At Kentucky she became the first freshman to win the NCAA 100 hurdles title and then turned pro.

“It’s been a roller coaster since I’ve been a pro,” she said.

With seven of 10 hurdles in the 2016 Olympic semifinal behind her, Camacho-Quinn appeared headed toward the final. But she clipped the eight hurdle throwing her off-stride, hit the ninth squarely with her lead leg, stumbling for three steps, unable to clear the 10th and final barrier. She lost her balance and swerved into the lane to her right, earning a disqualification, staggered across the finish line and dropped her knees, her face, her tears pressed against the track.

What she described as the “ups and downs” continued after Rio. Injuries kept her out of the 2019 World Championships in Doha.

But she put it together this season, riding a 13-race undefeated streak into Tokyo that included a 12.38 Diamond League victory in Florence.

Much of the pre-Olympic focus, however, was on Keni Harrison of the U.S., Camacho-Quinn’s former training partner.

Harrison had also been haunted by 2016. Then also the gold medal favorite, Harrison failed to make the U.S. team. A month later she found some consolation in breaking the 28-year-old world record with a 12.20 blast in a Diamond League meet in London. Harrison, like Camacho-Quinn, a former NCAA champion at Kentucky, found redemption in winning the U.S. Trials last month.

But Camacho-Quinn put Harrison and the rest of the field on notice Saturday night with an Olympic record 12.26 clocking in her semifinal.

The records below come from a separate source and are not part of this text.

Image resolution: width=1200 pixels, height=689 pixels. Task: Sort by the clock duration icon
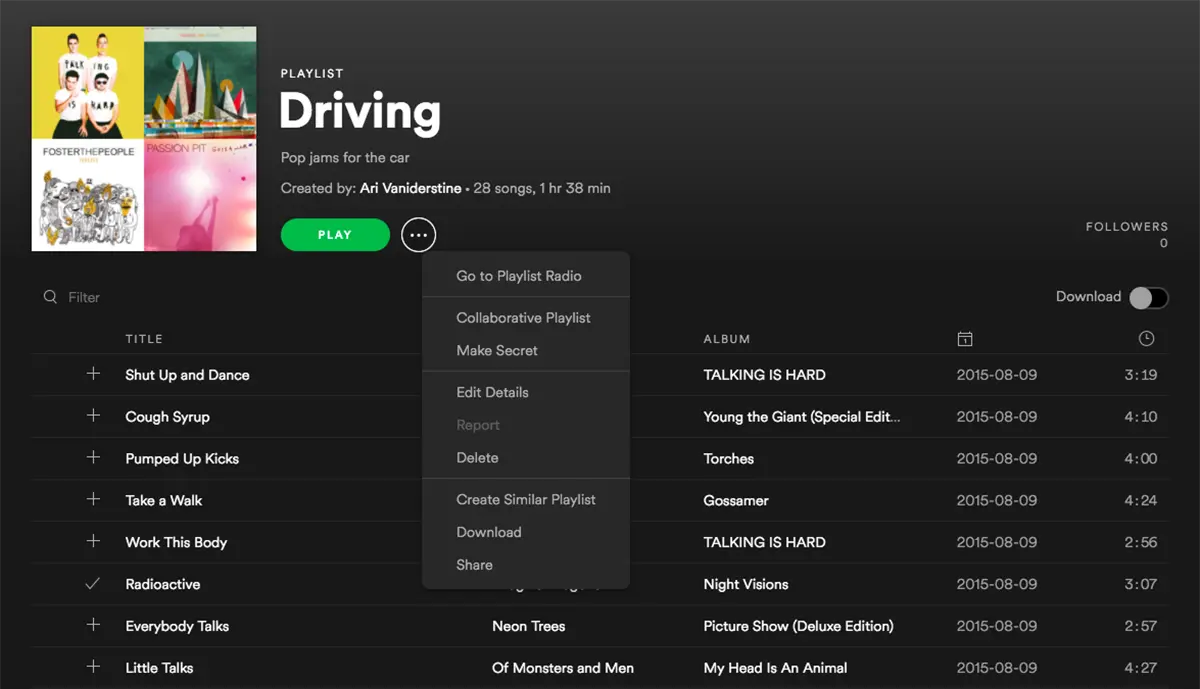pyautogui.click(x=1146, y=339)
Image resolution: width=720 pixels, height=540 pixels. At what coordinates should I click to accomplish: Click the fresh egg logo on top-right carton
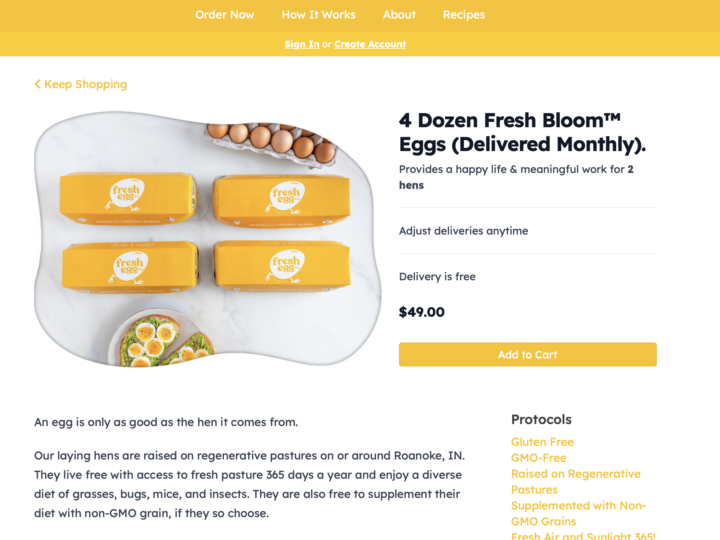click(x=285, y=194)
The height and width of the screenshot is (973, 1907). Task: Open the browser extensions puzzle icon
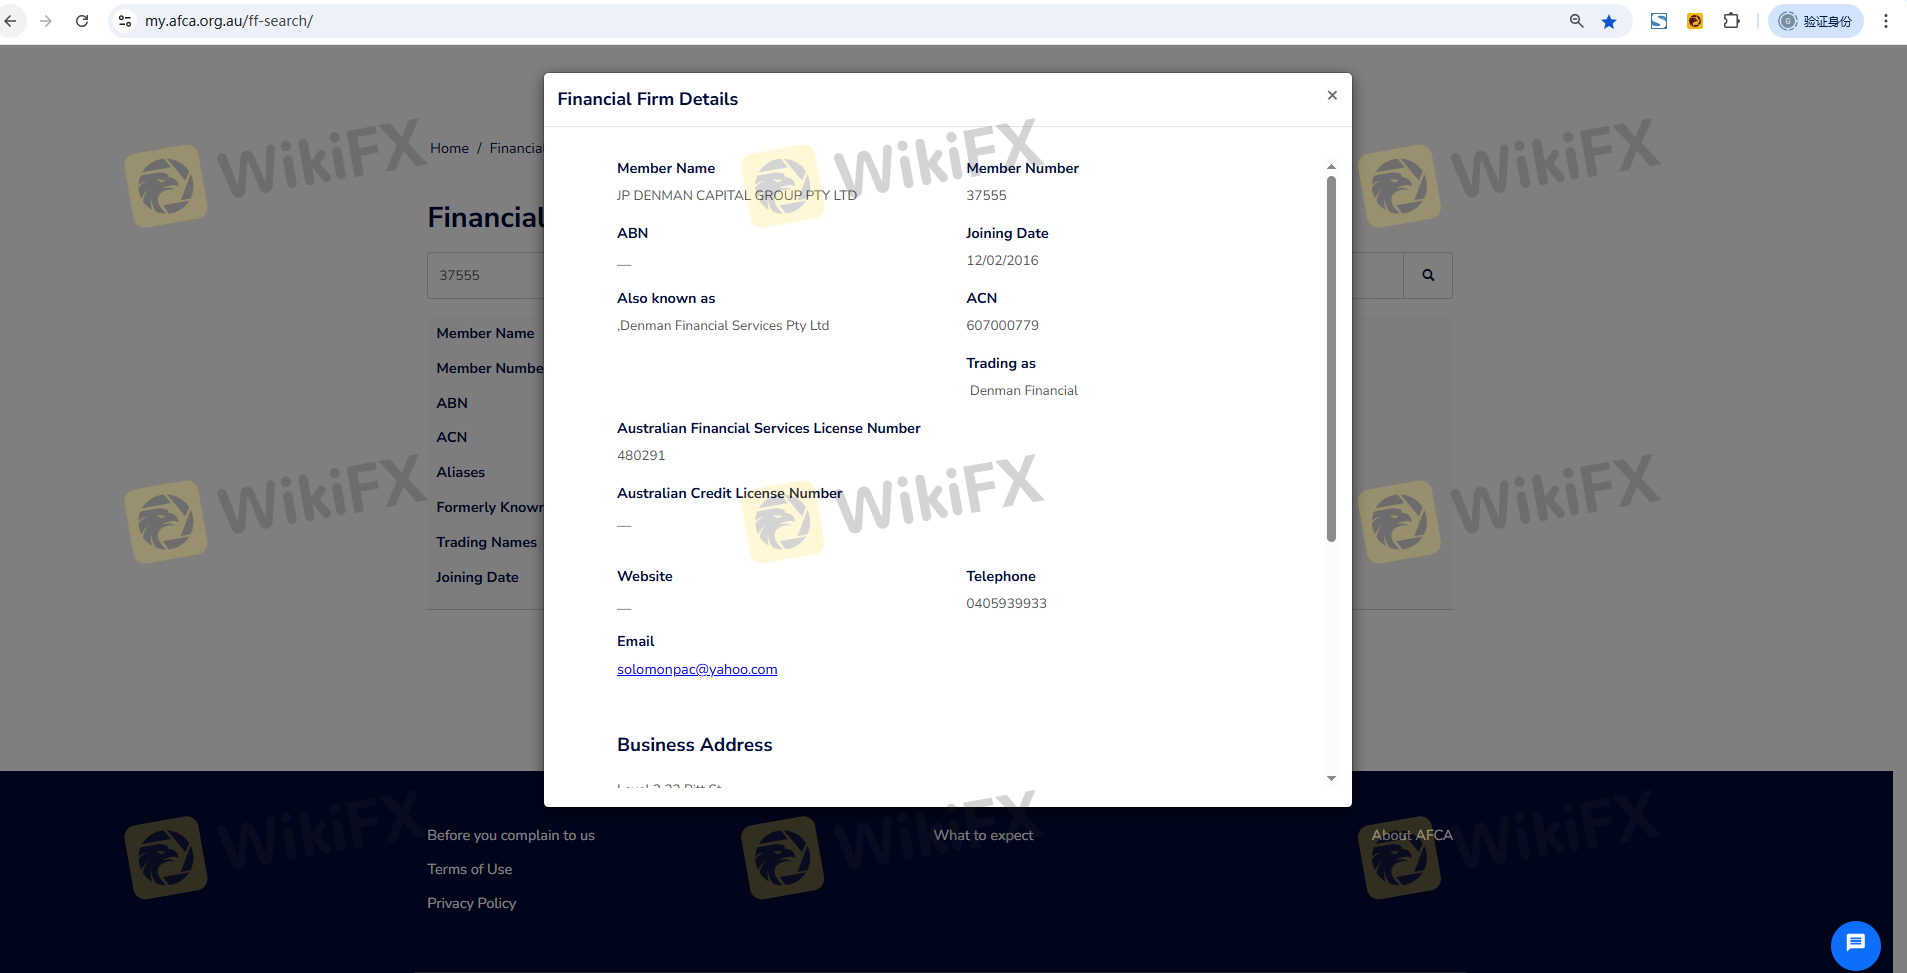click(x=1731, y=21)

Afterward she was asked not if she would win the following morning but if she would break Harrison’s world record.

“I just take it step by step,” she said. “Don’t overthink it, don’t panic and everything will happen.”

She followed her own advice for most of the final, blowing away Harrison and the rest until she let the world record creep into her mind in the race’s final stages.

“At this point I was really running for the world record,” Camacho-Quinn said. “I hit the hurdle, but everything happens for a reason. I came through with the gold. My first gold medal.”

This time she made it across the finish line in one piece her 12.37 still well ahead of Harrison (12.52) and Jamaica’s Megan Tapper (12.55).

“I almost fell when I crossed the line, didn’t.”